New mum Kate turned to her mothers group when 6 week old Adeline was refusing bottles. Kate had kindly been gifted a couple of shopping bags full of bottles to try but sadly had no luck convincing Adeline to feed from anything other than the breast. That was until she heard other mothers talking about their success with Minbie. Kate knew she had to give bottle feeding one last chance, so she ordered her Minbie bottles.

“After all of the other brands failed we ordered the Minbie, and she took it the first time. It’s the bottle we’ve had the most success with so far. I was just really grateful she would happily take a bottle” Kate

The Minbie Difference

Kate immediately noticed the shape of the Minbie teat was nothing like the many bottles she had previously tried. This unique shape has been designed to encourage your little one to feed using the very same skills and technique they were born with that they use on the breast. Using these instinctive skills helps avoid confusion, colic, reflux, lazy feeding and refusal whilst also helping to aid bubs digestion. If you’re offering your baby a teat that sits in their mouth as your nipple does and allows them to draw the milk out just as they do when breastfeeding, it makes sense that they’ll be happier to feed.

It was important to me that we wouldn't have a situation where she started to refuse me” Kate

Bottle Refusal 

Minbie was developed to help mums just like Kate make switching between breast and bottle seamless and stress free. It does this by encouraging those inbuilt, instinctive feeding techniques. Having the Minbie on hand meant Kate's husband was able to introduce a bottle feed to Adeline without Kate having to wave goodbye to breastfeeding. Dad loves to be involved and really treasures the time he now has feeding Adeline, and with the Minbie he knows he’s fully supporting Kate’s feeding journey, allowing bub to feed just as she does on the breast therefore protecting their precious breastfeeding bond. The protection and peace of mind that Minbie offers to families like this is priceless. 
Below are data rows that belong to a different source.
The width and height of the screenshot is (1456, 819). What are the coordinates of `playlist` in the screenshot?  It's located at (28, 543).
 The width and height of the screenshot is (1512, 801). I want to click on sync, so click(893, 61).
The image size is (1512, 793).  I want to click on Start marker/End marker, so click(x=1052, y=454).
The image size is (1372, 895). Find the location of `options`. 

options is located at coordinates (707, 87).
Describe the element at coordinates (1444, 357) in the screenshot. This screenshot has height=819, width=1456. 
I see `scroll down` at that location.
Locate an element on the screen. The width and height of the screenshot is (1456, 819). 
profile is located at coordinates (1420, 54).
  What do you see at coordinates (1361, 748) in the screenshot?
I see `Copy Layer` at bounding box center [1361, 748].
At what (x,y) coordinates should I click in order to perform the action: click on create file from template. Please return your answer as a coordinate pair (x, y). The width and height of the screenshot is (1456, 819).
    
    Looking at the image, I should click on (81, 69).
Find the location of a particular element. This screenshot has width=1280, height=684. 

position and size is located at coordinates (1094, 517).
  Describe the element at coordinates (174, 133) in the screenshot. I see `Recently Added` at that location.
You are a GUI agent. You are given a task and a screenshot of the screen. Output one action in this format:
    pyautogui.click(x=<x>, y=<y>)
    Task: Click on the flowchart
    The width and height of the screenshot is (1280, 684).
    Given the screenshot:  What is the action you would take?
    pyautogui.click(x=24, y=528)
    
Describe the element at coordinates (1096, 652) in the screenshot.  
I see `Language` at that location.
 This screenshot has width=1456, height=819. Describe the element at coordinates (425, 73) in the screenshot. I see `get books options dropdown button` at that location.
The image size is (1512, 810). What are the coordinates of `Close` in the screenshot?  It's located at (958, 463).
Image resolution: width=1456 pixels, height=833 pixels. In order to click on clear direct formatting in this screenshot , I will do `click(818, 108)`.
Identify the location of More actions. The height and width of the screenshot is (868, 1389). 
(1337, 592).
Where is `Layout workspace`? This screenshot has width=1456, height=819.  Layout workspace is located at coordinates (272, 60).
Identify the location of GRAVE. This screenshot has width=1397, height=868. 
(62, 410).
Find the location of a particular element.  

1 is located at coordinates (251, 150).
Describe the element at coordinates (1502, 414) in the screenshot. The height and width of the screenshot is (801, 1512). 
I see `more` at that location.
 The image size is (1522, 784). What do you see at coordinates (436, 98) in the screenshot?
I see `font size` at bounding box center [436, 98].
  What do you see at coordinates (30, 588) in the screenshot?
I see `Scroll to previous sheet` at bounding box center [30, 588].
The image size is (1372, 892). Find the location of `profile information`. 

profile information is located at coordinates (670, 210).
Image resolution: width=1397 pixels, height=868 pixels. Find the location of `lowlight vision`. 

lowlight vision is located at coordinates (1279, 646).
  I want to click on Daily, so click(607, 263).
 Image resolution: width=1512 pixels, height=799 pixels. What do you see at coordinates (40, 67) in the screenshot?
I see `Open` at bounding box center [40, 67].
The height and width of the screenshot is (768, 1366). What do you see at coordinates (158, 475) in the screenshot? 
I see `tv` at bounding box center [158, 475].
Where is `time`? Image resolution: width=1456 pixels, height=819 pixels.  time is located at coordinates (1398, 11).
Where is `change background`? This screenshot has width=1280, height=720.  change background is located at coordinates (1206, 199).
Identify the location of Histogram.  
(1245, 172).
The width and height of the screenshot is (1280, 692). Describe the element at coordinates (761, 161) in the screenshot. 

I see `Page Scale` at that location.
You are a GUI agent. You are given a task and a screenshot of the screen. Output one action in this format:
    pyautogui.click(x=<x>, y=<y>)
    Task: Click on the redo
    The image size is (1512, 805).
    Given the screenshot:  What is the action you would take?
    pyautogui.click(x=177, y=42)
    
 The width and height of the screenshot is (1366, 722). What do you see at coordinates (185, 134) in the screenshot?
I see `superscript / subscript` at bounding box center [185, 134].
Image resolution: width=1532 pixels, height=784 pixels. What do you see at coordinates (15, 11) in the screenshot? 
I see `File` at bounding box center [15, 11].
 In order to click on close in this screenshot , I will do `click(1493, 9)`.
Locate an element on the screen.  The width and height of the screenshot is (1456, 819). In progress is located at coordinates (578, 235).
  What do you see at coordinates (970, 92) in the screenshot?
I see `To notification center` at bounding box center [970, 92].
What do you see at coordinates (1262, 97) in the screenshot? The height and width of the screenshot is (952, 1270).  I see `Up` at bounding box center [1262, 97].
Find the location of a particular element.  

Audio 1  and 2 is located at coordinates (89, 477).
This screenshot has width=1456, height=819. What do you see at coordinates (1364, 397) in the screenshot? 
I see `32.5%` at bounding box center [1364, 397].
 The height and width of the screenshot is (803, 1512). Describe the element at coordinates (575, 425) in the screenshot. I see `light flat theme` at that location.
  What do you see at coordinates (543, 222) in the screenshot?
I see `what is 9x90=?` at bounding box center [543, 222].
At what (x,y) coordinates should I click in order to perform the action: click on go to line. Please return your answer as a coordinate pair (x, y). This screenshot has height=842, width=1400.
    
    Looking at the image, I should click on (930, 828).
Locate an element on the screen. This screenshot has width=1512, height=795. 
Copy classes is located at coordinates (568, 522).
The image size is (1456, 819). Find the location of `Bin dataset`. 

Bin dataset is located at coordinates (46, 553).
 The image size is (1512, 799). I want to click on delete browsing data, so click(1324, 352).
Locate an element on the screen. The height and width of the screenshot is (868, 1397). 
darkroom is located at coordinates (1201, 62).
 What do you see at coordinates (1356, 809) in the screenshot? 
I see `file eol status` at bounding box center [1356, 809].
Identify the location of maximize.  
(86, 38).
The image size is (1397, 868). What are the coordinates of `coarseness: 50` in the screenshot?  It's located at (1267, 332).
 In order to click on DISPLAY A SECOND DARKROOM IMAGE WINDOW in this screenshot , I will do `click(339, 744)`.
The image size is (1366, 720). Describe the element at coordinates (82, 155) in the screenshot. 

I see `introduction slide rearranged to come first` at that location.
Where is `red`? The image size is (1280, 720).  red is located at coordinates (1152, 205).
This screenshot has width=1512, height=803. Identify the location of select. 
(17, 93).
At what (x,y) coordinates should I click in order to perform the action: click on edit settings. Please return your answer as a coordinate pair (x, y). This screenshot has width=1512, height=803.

“Feeling like she might reject the breast if she took to the bottle too much, was my biggest fear. But I think the best thing about it has been that my husband just loves feeding her. He loves doing it, it’s really nice to see them bonding” - Kate

If you’re looking for a bottle that will work alongside your breastfeeding routine, then you should try Minbie. Offering Minbie as the first (and only) bottle your baby tries, will make acceptance much easier as it allows them to work for their feed just as they have been doing on the breast.  Utilising this already expert technique will save you the expense and frustration of trying other bottle brands that don’t offer this unique experience. However, if like Kate, you’ve already been through a myriad of options and nothing is working, don’t worry. Many parents switch to Minbie after trying a range of other brands and still find their baby latches and feeds well. Successful combination feeding with Minbie frees you up to head back to work, have a nap, hand over to dad and, of course, let Grandma have a few snuggles at feed time.

Offer Minbie as the first and only bottle for your baby and you can avoid the upset of bottle refusal.